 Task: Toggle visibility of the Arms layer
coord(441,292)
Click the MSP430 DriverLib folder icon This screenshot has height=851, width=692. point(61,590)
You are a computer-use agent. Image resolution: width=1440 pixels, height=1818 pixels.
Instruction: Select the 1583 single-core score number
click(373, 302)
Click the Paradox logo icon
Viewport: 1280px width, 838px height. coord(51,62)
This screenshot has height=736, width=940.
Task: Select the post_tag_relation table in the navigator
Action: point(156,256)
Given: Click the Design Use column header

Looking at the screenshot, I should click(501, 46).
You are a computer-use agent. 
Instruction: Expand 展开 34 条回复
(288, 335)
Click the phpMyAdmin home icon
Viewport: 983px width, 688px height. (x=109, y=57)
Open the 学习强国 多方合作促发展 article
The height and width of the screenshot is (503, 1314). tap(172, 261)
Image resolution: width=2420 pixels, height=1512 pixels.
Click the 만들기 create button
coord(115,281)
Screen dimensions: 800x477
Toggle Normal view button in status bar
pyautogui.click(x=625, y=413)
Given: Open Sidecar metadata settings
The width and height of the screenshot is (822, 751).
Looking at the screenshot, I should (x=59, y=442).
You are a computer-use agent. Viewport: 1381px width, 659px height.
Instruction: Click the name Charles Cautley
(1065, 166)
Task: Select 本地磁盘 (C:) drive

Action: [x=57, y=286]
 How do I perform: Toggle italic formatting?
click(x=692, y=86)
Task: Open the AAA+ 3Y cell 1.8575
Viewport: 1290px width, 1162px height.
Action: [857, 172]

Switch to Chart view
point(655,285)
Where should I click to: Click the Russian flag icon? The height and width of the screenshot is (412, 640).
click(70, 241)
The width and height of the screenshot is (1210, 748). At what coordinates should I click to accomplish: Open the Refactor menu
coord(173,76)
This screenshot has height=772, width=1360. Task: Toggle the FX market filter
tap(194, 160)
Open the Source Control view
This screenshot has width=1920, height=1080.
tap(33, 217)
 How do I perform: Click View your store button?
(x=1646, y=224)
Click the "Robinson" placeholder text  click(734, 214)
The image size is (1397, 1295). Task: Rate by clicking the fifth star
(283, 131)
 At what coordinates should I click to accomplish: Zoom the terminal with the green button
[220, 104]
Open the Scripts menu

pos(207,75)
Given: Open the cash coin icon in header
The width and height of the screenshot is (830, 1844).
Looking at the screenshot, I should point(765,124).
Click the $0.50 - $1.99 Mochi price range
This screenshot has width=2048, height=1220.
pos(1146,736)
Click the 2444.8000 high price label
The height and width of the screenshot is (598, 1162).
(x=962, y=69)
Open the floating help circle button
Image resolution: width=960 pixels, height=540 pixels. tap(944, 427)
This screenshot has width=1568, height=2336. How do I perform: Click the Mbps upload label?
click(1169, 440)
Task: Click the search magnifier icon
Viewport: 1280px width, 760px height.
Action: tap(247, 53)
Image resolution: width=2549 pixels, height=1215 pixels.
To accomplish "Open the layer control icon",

The exercise
Please retype the listing above line for line, with every character unchanged.

Result
 Task: Toggle visibility of the Arms layer
coord(441,292)
Click the MSP430 DriverLib folder icon This screenshot has height=851, width=692. point(61,590)
You are a computer-use agent. Image resolution: width=1440 pixels, height=1818 pixels.
Instruction: Select the 1583 single-core score number
click(373, 302)
Click the Paradox logo icon
Viewport: 1280px width, 838px height. coord(51,62)
This screenshot has height=736, width=940.
Task: Select the post_tag_relation table in the navigator
Action: point(156,256)
Given: Click the Design Use column header

Looking at the screenshot, I should click(501, 46).
You are a computer-use agent. 
Instruction: Expand 展开 34 条回复
(288, 335)
Click the phpMyAdmin home icon
Viewport: 983px width, 688px height. (x=109, y=57)
Open the 学习强国 多方合作促发展 article
The height and width of the screenshot is (503, 1314). tap(172, 261)
Image resolution: width=2420 pixels, height=1512 pixels.
Click the 만들기 create button
coord(115,281)
Screen dimensions: 800x477
Toggle Normal view button in status bar
pyautogui.click(x=625, y=413)
Given: Open Sidecar metadata settings
The width and height of the screenshot is (822, 751).
Looking at the screenshot, I should (x=59, y=442).
You are a computer-use agent. Viewport: 1381px width, 659px height.
Instruction: Click the name Charles Cautley
(1065, 166)
Task: Select 本地磁盘 (C:) drive

Action: [x=57, y=286]
 How do I perform: Toggle italic formatting?
click(x=692, y=86)
Task: Open the AAA+ 3Y cell 1.8575
Viewport: 1290px width, 1162px height.
Action: [857, 172]

Switch to Chart view
point(655,285)
Where should I click to: Click the Russian flag icon? The height and width of the screenshot is (412, 640).
click(70, 241)
The width and height of the screenshot is (1210, 748). At what coordinates should I click to accomplish: Open the Refactor menu
coord(173,76)
This screenshot has height=772, width=1360. Task: Toggle the FX market filter
tap(194, 160)
Open the Source Control view
This screenshot has width=1920, height=1080.
tap(33, 217)
 How do I perform: Click View your store button?
(x=1646, y=224)
Click the "Robinson" placeholder text  click(734, 214)
The image size is (1397, 1295). Task: Rate by clicking the fifth star
(283, 131)
 At what coordinates should I click to accomplish: Zoom the terminal with the green button
[220, 104]
Open the Scripts menu

pos(207,75)
Given: Open the cash coin icon in header
The width and height of the screenshot is (830, 1844).
Looking at the screenshot, I should point(765,124).
Click the $0.50 - $1.99 Mochi price range
This screenshot has width=2048, height=1220.
pos(1146,736)
Click the 2444.8000 high price label
The height and width of the screenshot is (598, 1162).
(x=962, y=69)
Open the floating help circle button
Image resolution: width=960 pixels, height=540 pixels. tap(944, 427)
This screenshot has width=1568, height=2336. How do I perform: Click the Mbps upload label?
click(1169, 440)
Task: Click the search magnifier icon
Viewport: 1280px width, 760px height.
Action: tap(247, 53)
Image resolution: width=2549 pixels, height=1215 pixels.
To accomplish "Open the layer control icon",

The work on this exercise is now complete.